Afterwards, I got talking to comedian-turned-writer Bob Boyton about a novel which he has spent ten years writing and which is going to be published in May. But we got sidetracked into the link between boxing and comedy.
“What’s the book about?” I asked Bob.
“It’s called Bomber Jackson Does Some,” he said. “The eponymous hero is a homeless ex-boxer called Anthony ‘Bomber’ Jackson. It’s not autobiographical, but I did do some boxing training while I was writing it. I trained with Mark Reefer, an ex-Commonwealth champion who didn’t become famous despite being a champion. He was good but perhaps not big enough at his weight. A great trainer. Someone who lavished love on his training. And I’ve worked with homeless people for many years, so there’s also a link there.”
“Is it a funny novel?” I asked.
“No, not really,” he replied. “A couple of jokes in it.”
“I don’t like novels with jokes in ‘em,” Bob told me. “I hate when you buy a novel by a comic and he hasn’t really developed enough plot or done enough work on the characters, so he just pads it out with bits of his routine. I think it’s disrespectful of the novel and of fiction. And it’s a bit disrespectful of your act.
“It’s a problem for comedians,” he continued, “that there’s no legacy with comedy. A little bit, maybe, if you’re one of a golden few. I heard Max Miller on record and he was obviously strong and then Jimmy Jones done a lot of his material. But generally, in 150 years time, no-one’s gonna go That’s a great gag, that!… In 150 years time, Jeremy Hardy’s act won’t make any sense.”

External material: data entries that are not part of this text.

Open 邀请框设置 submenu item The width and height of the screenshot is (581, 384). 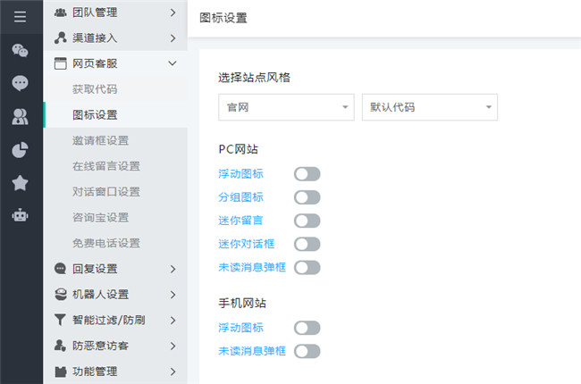[100, 140]
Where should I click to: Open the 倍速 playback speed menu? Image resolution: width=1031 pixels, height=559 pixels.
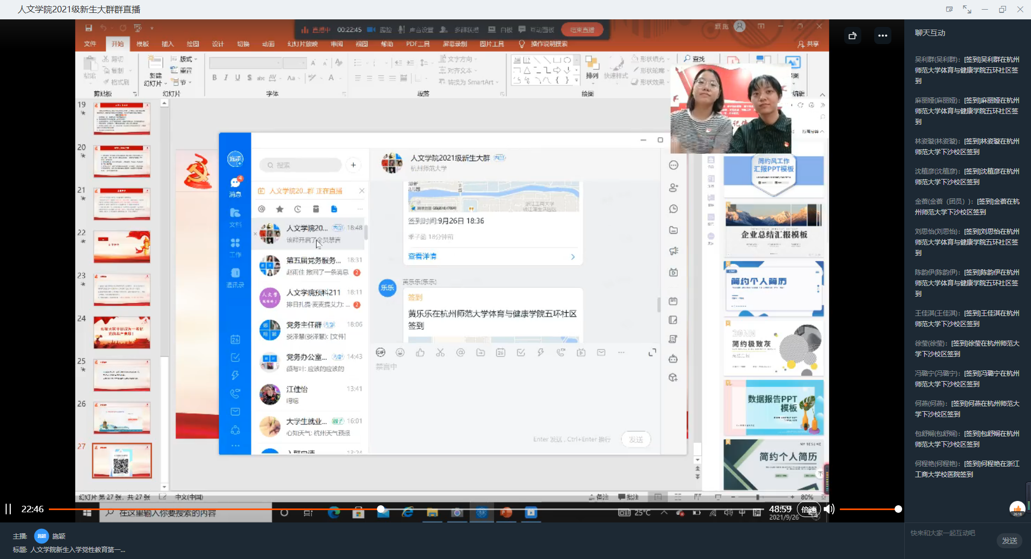coord(809,510)
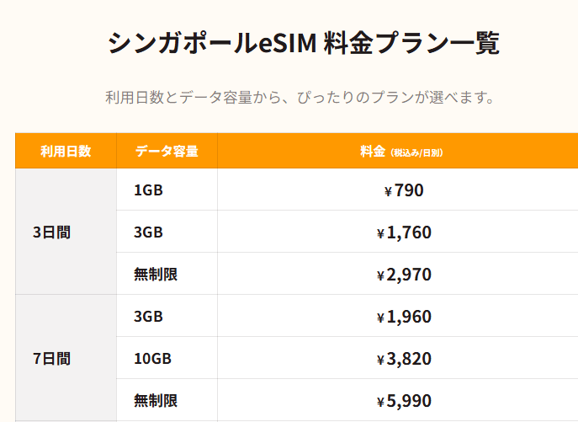Image resolution: width=578 pixels, height=422 pixels.
Task: Select the データ容量 column header
Action: coord(167,151)
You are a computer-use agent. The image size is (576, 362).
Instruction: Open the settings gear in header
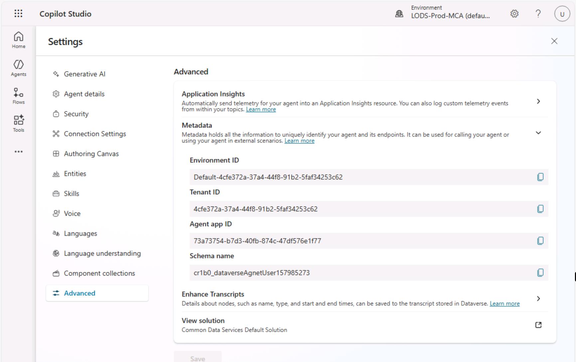point(514,14)
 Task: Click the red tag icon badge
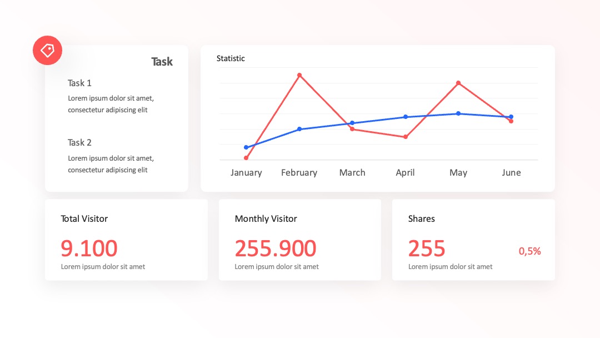(47, 50)
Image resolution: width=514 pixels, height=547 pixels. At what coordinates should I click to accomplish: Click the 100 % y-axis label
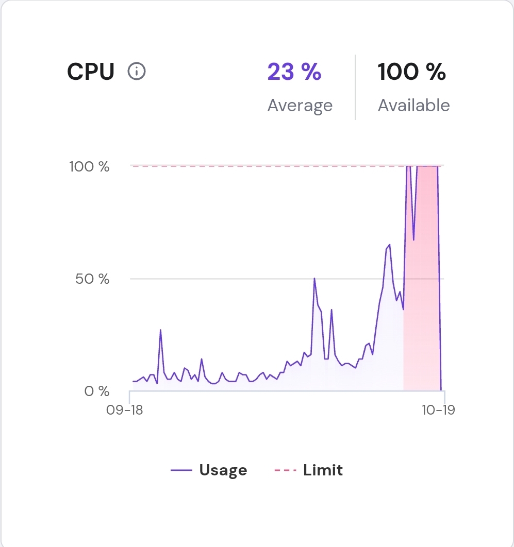coord(90,166)
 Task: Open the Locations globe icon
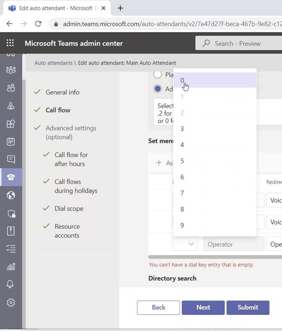tap(11, 195)
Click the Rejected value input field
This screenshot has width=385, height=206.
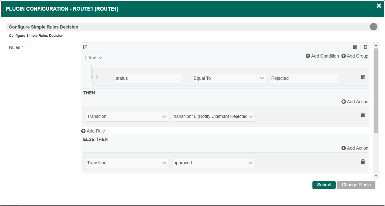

“So your novel isn’t autobiographical?” I asked.
“Well,” laughed Bob, “I did research some of the drinking myself.”
“Why did it take you ten years?”
“There were times I just got fed up with writing the bloody thing. I kind of knew there was a story to be told. It is a bit like being a stand-up, thinking Right, I wanna deal with that subject so I’m gonna write a gag about it. It’s just a much longer process with a novel. When I was doing stand-up, I could write a gag and probably try it out in two nights time and then I might keep it in or not. Whereas I found you can spend ten years writing a novel. That’s probably why you need an editor.

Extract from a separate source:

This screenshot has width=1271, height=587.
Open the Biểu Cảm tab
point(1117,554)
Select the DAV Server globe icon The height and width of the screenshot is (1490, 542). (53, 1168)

“Bomber Jackson is a bloke in his mid-40s. His last big fight was at least 20 years ago… which he fucked-up because he’d been drinking when he should’ve been training. He’s fallen into criminality and those various things that happen to boxers because, if you’re good at hurting people, then you’re worth a lot of money to unsavoury characters.
“He’s just come out of prison and he knows he’s gotta find a different life. He’s done a lot of prison, a lot of small sentences and he goes in search of redemption and I hope the book keeps the reader wondering whether or not he finds it.. right to the end.”

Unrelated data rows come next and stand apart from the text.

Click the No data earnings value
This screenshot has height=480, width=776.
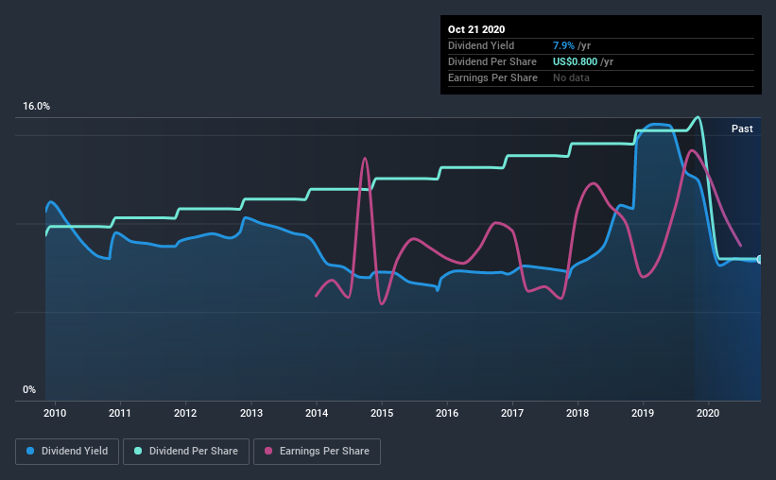coord(571,77)
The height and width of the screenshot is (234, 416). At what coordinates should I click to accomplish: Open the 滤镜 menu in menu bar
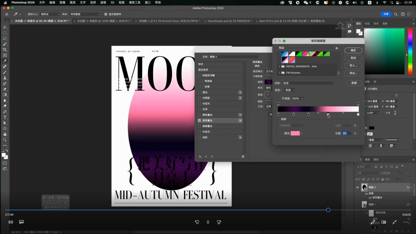point(103,2)
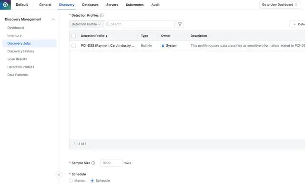Image resolution: width=305 pixels, height=185 pixels.
Task: Click the detection profile Search box
Action: pyautogui.click(x=139, y=24)
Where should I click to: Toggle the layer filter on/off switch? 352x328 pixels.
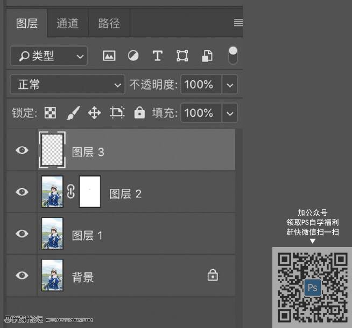point(233,54)
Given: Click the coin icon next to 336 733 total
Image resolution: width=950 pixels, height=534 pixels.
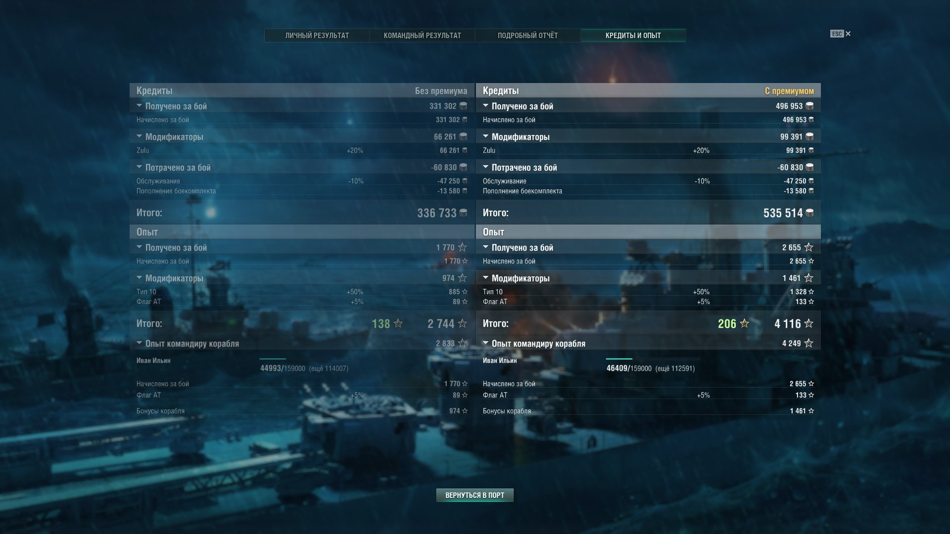Looking at the screenshot, I should [463, 213].
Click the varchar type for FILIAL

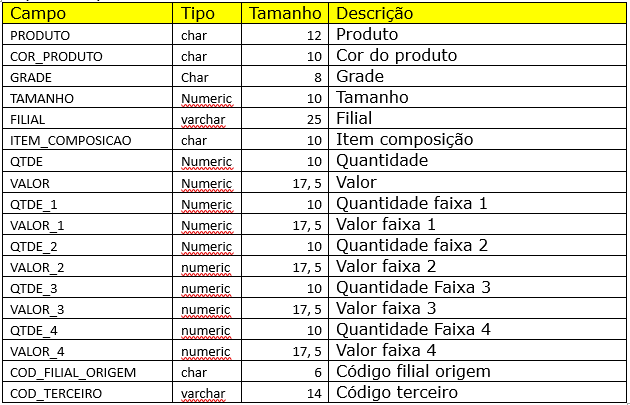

“Why write about a boxer?” I asked.
“Well, I have a bit of a guilty pleasure. I’m a boxing fan and I’m drawn to it because they are very much like comedians. So I started off… I don’t think it lasted very long but… It was a kind of a metaphor for when I gave up stand-up…. You do it on your own. It’s not like football, where you can blame other team members.”
“Fighting the audience?” I asked.
“Well, not so much fighting but, it’s you – if you win, it’s great. And, if you lose…”
At this point, Ivor Dembina was passing by and heard what we were talking about.
“The thing about comedians,” Ivor said, “is that we’ve all seen each other die the death on stage – everyone. However good you are, however famous, we all know you’ve been there. So there’s that kind of gut respect. And, with boxers, even though they’re competing, they all know they have put themselves in that same position of being humiliated. So there’s that kind of bottom line respect.”
“I remember,” I said, “Ricky Grover (boxer-turned comedian and actor) “told me that, when you box, all that matters is that you don’t humiliate yourself. Humiliation is the worst thing.”
At this point, Martin Soan passed by.
“I’ve based my whole fucking career on being humiliated,” he said as he passed.
“Every comedian…” Ivor continued, “All of us – We’ve all died the death. We all know what it’s like. You never forget that. And you respect other people because they go back. Even though they got booed off, they went back and had another go. You respect them. It’s the same with boxers. A boxer can take a really bad beating, but he’ll go back and fight again.”
“That’s right,” agreed Bob. “Not many boxers gave it up because they lost. The business might have given them up in the end. But either they’ve made enough money and they’ve realised they want to go out somewhere near the top. Or they just can’t get any fights.”
At this point, Bob and I gave up talking about Bomber Jackson Does Some. The conversation moved on and people talked about Malcolm Hardee, Ian Hinchliffe and pissing in wardrobes. I must have another chat with Bob Boyton about his novel at some point before it is published in May.